The Chinese are fairly spitting chips, because they wanted to remain unchallenged and able to expand where they wanted, or annex any territory they wanted, as very small bites too small to bring the international world, into their backyard and boxing their ears!?
So who are the barbarians, taking other nations' territories, and completely ignoring their human rights, or murdering unarmed civilians, who dare practice a non sanctioned religion or meditation; or cross borders, if only to alert others, to what some very powerful people are or were doing in the name of nationhood?
Any atrocity remains an atrocity, whether committed in conflict or so-called peacetime, or inside alleged national borders!
I'm gland the Japanese, our allies, have taken the self imposed handcuffs off, and and now taking a far more aggressive posture, and able to defend their interests outside their borders, where that's appropriate.

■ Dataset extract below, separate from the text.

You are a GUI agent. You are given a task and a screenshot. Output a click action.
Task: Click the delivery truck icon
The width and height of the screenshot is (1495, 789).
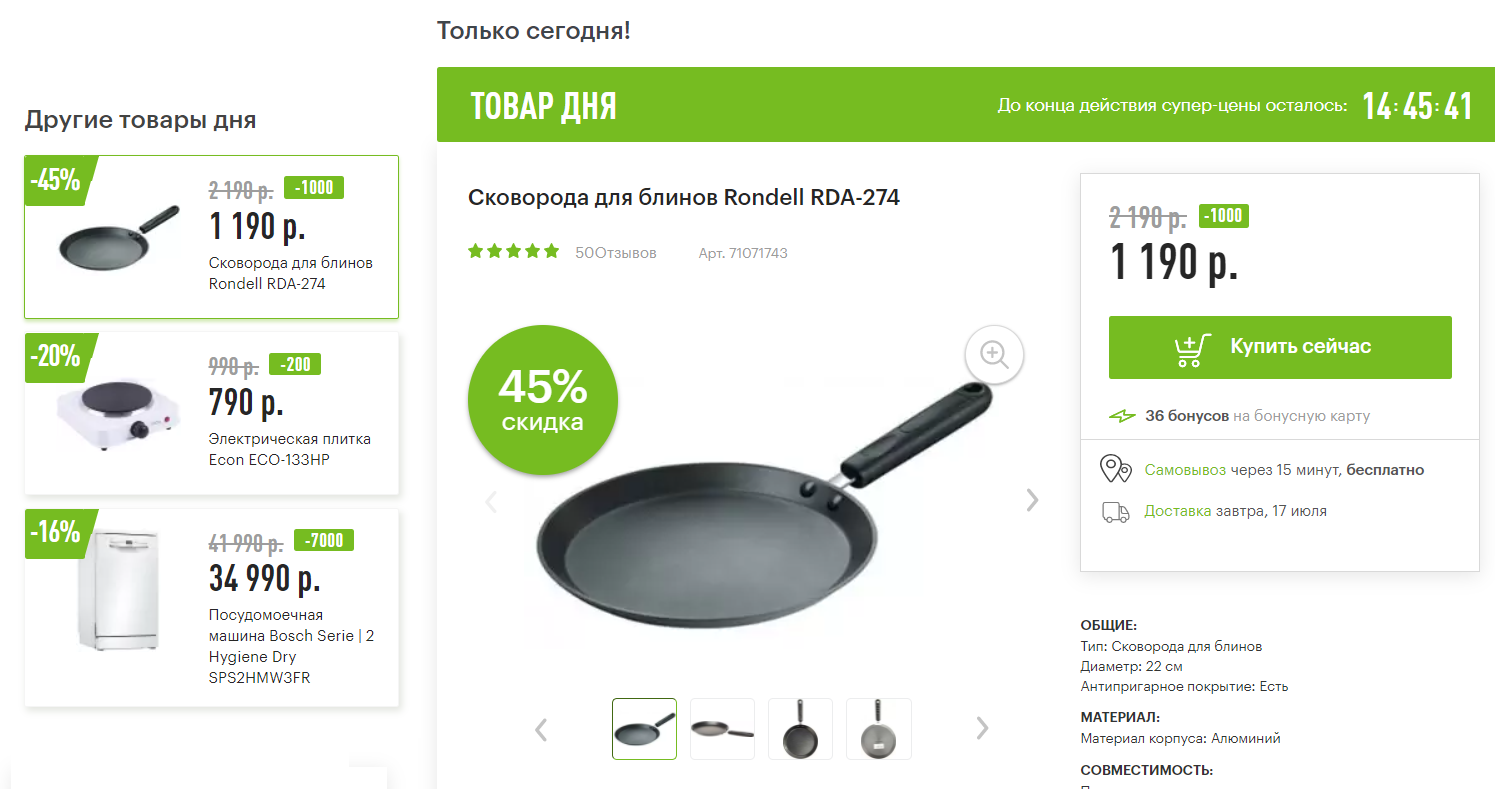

Someone has to be able to stand up, and say to the territory gobbling Chinese, thus far and no further!
Moreover, we venerate our war dead, even where we now finally admit, we were in the wrong, and in the wrong war, for all the wrong reasons! So why shouldn't the Japanese?
And who else was bombed into submission by nuclear weapons, rather than more honorable conventional warfare?
Surely they, our WW1 allies and current allies, have a greater right to venerate their war dead than any other nation on the planet, given what they were asked to finally endure!
Even as a peace treaty, and or, a cease fire, was on the table?
One notes, our infantry, also have a rising sun emblem, as their hat badge!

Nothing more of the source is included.